First of all, let me introduce roughly what Ganglia is. Ganglia is a scalable distributed monitoring system for high-performance computing systems such as clusters and Grids (taken from http://ganglia.sourceforge.net homepage). So basically it is for people who want to have an idea what their bunch of super-computers are doing as a whole (it monitors nodes as individuals too).
I have been using Ganglia to monitor clusters, but I had it installed on every master node of the clusters, so basically to check how let’s say ClusterX was doing I had to go onto master node’s Ganglia web interface and browse through it, which is not very practical. So I decided to move Ganglia web interface on to a single master node and have different clusters stats separately, but from within a single web interface.

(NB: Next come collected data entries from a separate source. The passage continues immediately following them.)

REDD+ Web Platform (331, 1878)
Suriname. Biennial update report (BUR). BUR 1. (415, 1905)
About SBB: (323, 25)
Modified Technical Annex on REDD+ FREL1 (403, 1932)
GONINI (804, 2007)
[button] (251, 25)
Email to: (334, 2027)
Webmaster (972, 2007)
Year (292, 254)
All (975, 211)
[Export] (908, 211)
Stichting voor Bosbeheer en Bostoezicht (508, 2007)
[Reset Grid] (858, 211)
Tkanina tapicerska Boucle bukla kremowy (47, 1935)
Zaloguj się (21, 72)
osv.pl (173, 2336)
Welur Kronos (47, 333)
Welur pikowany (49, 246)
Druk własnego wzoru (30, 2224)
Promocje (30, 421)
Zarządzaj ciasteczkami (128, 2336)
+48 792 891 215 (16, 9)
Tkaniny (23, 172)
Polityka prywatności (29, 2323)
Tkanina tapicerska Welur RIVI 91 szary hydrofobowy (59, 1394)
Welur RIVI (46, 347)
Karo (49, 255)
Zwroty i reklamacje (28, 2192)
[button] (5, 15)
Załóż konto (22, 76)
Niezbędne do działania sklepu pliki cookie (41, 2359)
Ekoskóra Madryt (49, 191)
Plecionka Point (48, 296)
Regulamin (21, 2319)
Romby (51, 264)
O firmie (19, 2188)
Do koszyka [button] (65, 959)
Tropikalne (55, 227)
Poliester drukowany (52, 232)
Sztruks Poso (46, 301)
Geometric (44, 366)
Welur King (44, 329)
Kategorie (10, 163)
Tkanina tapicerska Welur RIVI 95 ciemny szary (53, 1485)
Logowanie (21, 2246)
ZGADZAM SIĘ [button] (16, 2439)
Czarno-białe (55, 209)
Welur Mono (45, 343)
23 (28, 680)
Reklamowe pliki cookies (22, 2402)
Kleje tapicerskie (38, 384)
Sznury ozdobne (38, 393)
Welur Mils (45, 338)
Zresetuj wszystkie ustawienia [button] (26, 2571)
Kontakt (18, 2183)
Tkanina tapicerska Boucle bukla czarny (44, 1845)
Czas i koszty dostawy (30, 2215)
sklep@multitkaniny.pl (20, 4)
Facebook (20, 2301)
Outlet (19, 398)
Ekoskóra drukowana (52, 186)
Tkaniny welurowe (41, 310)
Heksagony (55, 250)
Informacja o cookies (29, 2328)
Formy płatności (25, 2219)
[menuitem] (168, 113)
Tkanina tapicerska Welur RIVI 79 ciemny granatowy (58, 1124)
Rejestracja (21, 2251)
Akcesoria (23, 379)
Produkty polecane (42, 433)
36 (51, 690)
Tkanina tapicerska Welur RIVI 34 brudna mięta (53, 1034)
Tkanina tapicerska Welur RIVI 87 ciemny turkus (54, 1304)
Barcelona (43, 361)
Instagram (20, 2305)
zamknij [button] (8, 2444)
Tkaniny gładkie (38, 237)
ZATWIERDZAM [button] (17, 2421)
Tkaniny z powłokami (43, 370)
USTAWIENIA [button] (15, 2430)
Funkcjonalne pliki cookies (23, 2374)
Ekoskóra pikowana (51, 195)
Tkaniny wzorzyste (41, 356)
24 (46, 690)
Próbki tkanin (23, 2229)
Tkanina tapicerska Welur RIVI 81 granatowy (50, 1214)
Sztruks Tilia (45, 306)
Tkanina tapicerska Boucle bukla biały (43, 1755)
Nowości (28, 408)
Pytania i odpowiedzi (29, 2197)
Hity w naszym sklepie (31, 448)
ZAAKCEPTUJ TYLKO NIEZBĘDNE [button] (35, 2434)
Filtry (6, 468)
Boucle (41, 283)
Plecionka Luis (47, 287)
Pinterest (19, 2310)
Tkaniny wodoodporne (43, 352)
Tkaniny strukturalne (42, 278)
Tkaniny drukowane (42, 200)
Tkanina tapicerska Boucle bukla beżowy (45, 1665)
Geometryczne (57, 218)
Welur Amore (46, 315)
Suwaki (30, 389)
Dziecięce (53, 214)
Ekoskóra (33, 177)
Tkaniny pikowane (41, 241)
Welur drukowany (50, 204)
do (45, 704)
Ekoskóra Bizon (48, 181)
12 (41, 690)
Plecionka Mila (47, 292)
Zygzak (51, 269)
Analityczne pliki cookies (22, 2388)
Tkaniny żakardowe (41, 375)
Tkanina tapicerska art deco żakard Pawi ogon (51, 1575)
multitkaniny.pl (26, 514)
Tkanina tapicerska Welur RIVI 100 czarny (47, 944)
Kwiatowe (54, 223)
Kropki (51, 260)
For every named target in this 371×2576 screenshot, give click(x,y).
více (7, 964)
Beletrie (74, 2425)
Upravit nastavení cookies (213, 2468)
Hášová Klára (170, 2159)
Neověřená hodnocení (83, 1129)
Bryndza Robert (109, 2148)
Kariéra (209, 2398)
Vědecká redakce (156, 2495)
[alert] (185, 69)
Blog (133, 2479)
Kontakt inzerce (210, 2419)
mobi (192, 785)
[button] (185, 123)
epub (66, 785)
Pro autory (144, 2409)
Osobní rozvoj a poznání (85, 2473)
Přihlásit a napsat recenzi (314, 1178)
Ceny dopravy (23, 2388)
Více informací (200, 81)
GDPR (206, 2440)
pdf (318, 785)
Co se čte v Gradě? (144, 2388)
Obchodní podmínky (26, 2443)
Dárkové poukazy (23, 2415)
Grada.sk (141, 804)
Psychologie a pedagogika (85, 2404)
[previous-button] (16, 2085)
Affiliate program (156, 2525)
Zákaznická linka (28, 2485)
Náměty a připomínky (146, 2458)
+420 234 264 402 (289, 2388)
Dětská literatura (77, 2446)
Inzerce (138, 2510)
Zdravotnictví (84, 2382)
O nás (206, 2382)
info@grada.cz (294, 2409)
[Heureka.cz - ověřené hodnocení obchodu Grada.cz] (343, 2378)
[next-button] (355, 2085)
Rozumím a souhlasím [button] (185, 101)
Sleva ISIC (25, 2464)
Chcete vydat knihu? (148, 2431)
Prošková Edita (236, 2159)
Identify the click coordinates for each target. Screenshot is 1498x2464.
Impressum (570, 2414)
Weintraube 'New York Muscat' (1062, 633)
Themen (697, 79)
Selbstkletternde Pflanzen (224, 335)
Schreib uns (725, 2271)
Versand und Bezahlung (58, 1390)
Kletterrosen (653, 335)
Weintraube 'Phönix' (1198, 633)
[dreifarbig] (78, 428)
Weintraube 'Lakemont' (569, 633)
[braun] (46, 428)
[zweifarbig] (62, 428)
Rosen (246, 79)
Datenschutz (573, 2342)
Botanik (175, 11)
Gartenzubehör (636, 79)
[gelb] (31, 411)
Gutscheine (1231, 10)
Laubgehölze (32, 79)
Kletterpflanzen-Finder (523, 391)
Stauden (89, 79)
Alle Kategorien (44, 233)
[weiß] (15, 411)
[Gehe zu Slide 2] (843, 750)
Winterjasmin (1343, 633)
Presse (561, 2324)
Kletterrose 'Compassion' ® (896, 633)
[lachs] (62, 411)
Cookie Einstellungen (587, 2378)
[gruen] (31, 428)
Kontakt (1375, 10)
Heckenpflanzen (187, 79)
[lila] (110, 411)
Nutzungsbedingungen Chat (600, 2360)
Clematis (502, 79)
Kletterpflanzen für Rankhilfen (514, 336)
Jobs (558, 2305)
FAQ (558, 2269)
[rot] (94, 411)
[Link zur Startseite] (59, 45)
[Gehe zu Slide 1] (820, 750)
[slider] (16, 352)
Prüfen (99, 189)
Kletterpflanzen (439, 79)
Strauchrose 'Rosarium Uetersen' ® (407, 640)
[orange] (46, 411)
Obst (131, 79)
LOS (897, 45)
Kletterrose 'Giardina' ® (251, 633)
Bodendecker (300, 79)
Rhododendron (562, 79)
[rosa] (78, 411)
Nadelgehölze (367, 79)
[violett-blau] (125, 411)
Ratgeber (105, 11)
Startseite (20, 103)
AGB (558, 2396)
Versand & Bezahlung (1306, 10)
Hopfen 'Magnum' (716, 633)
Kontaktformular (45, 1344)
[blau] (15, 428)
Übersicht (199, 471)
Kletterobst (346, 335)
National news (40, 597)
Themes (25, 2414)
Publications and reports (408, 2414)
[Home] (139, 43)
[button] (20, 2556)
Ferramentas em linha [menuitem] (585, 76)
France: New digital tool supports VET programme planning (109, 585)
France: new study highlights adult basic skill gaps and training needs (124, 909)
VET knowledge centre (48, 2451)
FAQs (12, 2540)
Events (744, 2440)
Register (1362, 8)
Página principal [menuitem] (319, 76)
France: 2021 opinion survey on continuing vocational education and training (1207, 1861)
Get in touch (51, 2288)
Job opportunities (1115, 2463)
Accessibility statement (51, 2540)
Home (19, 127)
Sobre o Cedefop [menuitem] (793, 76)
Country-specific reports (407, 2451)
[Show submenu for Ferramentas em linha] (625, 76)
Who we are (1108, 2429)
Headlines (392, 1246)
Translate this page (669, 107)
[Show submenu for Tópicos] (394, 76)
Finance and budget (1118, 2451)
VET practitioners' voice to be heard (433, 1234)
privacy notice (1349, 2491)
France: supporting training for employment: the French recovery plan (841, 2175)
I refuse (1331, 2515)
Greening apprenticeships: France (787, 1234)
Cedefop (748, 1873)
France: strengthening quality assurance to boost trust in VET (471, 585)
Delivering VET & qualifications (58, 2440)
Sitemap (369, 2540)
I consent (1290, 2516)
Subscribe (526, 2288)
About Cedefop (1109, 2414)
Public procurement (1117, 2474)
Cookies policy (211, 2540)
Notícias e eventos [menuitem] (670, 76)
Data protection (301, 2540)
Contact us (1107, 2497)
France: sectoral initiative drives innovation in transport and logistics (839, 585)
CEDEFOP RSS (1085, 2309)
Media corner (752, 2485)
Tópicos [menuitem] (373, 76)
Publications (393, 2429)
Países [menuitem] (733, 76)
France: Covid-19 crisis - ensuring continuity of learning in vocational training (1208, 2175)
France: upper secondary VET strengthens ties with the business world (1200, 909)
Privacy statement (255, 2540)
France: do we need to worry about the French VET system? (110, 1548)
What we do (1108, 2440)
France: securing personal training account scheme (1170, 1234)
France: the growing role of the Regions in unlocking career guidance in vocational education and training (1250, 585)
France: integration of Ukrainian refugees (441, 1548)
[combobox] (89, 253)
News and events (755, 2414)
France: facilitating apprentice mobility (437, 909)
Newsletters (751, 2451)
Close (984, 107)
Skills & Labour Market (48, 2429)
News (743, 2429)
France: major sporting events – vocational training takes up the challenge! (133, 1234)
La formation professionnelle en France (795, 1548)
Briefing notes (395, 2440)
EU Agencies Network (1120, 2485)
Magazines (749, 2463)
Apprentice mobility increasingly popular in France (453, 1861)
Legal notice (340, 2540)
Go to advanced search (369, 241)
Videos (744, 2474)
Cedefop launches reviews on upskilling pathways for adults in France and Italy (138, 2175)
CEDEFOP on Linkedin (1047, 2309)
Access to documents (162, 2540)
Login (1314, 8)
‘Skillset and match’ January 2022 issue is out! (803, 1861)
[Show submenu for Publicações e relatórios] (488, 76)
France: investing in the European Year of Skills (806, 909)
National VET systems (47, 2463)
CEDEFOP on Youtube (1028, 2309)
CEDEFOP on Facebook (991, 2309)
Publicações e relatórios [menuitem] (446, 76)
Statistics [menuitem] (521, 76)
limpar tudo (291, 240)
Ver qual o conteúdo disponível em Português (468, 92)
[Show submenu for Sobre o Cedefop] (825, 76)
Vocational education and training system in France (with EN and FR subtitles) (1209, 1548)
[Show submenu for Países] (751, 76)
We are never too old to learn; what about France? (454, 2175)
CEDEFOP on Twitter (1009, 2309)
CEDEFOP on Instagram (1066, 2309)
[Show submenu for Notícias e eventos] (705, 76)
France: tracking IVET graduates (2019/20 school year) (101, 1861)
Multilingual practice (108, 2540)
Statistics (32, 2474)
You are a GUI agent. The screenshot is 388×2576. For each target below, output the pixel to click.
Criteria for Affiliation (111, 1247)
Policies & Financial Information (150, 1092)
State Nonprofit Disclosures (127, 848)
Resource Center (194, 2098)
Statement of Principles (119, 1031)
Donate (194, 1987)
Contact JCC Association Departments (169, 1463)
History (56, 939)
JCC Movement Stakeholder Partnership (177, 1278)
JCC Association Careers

I poked around for an easy way of doing that, but could not find any clear
documentation (I know, my search skills do suck). I was also told on IRC
#ganglia
, that I needed separate gmond
processes on the Ganglia master node for every single cluster I wanted to
monitor separately, which kind of made sense, which I obviously tried to
accomplish. So guess what? - It didn’t work (maybe because I have not read
official Ganglia documentationm which is not very detailed anyway IMHO), so I
got totally confused about the way Ganglia works and gathers data from
various nodes.
I thought I will share with you how I got what I originally wanted to achieve.
Ganglia monitoring suite consists of three main parts: gmond
, gmetad
and
web interface, usually called ganglia-web
. Long story short:
-
gmond
is a daemon which needs to sit on every single node which needs to be monitored, gather monitoring statistics, send as well as receive the stats to and from within the same multicast or unicast channel -
gmetad
- a collector deamon which needs to run on the actualGanglia
master node, normally it goes together with web interface. -
ganglia-web
- this component explains itself - it is a bunch of php scripts.
I will not explain how to install Ganglia or how to set up a web server to serve web UI etc - I believe it is very simple. Instead I will try to explain a bit more complex setup. Let’s start from visual stuff - an imaginary setup of one’s network of clusters:
[
As you can see from the diagram above, let’s say we have three clusters on the same broadcast (same network), but instead of having three separate Ganglia web interfaces and gmetad collector daemons we can have one on node0.c1 node, which then can collect stats from three different unicast (in our case) channels.
So what components are needed on what server:
ganglia-gmond
is needed on every single nodeganglia-gmetad
andganglia-web
is needed onnode0.c1
only (let’s say we want to dedicatenode0.c1
as a Ganglia web interface and stats collector)
And here is the setup snippets of configuration files:
- /etc/gmond.conf identical on ClusterOne nodes (node0, node1, node2, node3) - I will specify the part which is the most important:
# /etc/gmond.conf - on ClusterOne
cluster {
name = "ClusterOne"
owner = "unspecified"
latlong = "unspecified"
url = "unspecified"
}
udp_send_channel {
mcast_join = 239.2.11.71
port = 8661
ttl = 1
}
udp_recv_channel {
mcast_join = 239.2.11.71
port = 8661
bind = 239.2.11.71
}
tcp_accept_channel {
port = 8661
}
- /etc/gmond.conf identical on ClusterTwo nodes (node0, node1, node2, node3):
# /etc/gmond.conf - on ClusterTwo
cluster {
name = "ClusterTwo"
owner = "unspecified"
latlong = "unspecified"
url = "unspecified"
}
udp_send_channel {
mcast_join = 239.2.11.71
port = 8662
ttl = 1
}
udp_recv_channel {
mcast_join = 239.2.11.71
port = 8662
bind = 239.2.11.71
}
tcp_accept_channel {
port = 8662
}
- /etc/gmond.conf identical on ClusterThree nodes (node0, node1, node2, node3):
# /etc/gmond.conf - on ClusterThree
cluster {
name = "ClusterThree"
owner = "unspecified"
latlong = "unspecified"
url = "unspecified"
}
udp_send_channel {
mcast_join = 239.2.11.71
port = 8663
ttl = 1
}
udp_recv_channel {
mcast_join = 239.2.11.71
port = 8663
bind = 239.2.11.71
}
tcp_accept_channel {
port = 8663
}
- /etc/gmetad.conf - only exists on node0.c1 (again the most important part below):
# /etc/gmetad.conf on node0.c1
data_source "ClusterOne" 30 node0.c1:8661 node1.c1:8661
data_source "ClusterTwo" 30 node0.c2:8662 node1.c2:8662
data_source "ClusterThree" 30 node3.c2:8663 node1.c3:8663
Notice, I did not list all the nodes as data sources above for each cluster
(imagine if you had like a thousand nodes per cluster :-) ), the reason why is
it is not necessary. Imagine this as a three different pools, every one of them
has its own virtual boundaries. So what happens is, the gmetad
daemon
accesses the configured data sources for data, say if one node dies the other
one will still be able to provide stats to gmetad
, because gmond
nodes
exchange stats within their configured UDP channels.
Now all you have to do is to configure your web server on node0.c1
, start
gmetad
(default location for RRDs is /var/lib/ganglia/rrds
) and start gmond
services on all the clusters. You should have working monitoring system for
your three clusters on a single node.
If I forgot to mention something or you found some mistakes or lies, please post it in comments, otherwise I hope it will be useful for some people.